» **Goal of the exercise**:
Only one number is expected here, namely how many lines of the entries below hold the string "Distributor".

Collected data
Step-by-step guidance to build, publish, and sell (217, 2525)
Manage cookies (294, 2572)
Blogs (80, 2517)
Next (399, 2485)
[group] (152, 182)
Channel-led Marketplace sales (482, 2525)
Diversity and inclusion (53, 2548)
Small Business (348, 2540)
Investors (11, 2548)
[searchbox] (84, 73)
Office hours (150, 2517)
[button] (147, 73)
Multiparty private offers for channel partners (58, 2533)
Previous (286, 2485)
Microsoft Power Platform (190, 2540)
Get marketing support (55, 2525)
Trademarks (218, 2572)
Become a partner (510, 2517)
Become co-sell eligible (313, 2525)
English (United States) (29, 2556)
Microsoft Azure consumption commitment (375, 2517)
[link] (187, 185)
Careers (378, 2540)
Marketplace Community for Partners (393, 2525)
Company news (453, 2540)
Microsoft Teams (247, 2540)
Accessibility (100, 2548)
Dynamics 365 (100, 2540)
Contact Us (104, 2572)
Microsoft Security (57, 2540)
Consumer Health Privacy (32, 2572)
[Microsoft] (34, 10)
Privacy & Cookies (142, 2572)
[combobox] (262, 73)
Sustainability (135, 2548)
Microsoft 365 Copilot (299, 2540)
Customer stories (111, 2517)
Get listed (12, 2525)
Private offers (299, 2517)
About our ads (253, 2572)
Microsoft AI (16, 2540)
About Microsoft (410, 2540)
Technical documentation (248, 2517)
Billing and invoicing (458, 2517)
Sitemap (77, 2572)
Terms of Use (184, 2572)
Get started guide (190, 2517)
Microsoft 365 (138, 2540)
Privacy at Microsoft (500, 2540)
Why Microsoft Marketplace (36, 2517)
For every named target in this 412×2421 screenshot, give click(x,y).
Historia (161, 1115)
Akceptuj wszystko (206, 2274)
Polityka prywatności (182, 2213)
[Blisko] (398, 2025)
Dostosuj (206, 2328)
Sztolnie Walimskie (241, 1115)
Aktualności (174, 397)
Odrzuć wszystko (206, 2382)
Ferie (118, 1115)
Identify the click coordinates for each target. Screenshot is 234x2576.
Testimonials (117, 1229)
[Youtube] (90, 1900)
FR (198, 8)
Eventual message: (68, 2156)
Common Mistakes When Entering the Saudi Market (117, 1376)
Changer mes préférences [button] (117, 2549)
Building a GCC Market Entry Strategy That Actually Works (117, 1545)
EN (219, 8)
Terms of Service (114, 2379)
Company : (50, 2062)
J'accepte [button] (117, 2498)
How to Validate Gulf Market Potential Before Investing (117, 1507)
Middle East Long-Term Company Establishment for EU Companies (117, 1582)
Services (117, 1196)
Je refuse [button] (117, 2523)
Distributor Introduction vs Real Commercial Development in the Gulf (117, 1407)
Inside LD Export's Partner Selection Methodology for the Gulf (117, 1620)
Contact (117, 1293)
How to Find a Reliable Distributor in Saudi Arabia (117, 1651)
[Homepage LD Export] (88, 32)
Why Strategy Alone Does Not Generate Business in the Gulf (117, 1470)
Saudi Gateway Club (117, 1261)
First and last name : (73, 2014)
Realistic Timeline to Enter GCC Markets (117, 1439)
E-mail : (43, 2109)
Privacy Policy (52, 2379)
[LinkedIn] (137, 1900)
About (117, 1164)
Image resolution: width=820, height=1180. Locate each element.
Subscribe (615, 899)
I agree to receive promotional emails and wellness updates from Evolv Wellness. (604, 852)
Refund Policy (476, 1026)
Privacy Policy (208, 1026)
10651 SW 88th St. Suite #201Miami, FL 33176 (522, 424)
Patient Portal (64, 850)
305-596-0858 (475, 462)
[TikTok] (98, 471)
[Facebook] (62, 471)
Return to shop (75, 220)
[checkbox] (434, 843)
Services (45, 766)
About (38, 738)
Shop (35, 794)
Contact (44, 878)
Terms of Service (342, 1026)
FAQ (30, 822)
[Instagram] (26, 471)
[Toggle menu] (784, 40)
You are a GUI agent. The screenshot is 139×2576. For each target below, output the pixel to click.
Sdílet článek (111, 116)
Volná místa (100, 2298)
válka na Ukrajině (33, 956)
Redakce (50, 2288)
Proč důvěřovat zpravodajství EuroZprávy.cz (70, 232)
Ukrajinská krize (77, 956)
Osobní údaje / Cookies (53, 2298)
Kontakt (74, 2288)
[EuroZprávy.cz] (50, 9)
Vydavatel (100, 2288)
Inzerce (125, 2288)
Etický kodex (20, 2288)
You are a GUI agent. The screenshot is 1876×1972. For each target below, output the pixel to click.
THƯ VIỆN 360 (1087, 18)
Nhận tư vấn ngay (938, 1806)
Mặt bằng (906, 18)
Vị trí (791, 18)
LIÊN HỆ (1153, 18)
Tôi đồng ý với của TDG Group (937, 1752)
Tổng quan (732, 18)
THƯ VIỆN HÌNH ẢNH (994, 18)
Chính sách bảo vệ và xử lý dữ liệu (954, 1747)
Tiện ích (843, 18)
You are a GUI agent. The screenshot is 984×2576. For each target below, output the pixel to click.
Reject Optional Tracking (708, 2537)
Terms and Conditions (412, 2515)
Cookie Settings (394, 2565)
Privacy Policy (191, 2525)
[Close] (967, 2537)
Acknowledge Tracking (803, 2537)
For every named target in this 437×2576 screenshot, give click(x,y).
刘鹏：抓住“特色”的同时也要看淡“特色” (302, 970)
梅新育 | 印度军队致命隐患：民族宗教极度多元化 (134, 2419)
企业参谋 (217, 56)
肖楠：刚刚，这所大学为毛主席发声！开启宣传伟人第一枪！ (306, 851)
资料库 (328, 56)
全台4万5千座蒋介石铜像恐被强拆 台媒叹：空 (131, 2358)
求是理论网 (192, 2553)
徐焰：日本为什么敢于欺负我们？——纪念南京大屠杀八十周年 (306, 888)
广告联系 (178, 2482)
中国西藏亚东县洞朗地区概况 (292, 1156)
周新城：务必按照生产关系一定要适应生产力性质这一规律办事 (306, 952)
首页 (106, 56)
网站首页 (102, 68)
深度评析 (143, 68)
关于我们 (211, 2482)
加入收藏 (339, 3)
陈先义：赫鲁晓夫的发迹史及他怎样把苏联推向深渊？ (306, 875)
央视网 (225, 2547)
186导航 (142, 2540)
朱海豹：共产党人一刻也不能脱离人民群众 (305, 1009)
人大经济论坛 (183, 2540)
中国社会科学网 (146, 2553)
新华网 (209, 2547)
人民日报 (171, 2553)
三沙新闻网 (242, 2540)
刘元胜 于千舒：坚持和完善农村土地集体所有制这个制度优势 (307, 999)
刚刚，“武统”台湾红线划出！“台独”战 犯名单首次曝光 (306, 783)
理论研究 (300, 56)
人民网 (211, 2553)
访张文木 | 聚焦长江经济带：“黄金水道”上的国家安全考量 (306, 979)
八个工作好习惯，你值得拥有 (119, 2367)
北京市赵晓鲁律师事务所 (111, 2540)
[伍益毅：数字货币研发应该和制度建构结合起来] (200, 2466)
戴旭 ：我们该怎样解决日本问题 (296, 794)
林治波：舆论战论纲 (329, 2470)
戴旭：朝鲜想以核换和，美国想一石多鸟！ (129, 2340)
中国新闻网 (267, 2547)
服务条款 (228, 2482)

» **Solution to this exercise**:
2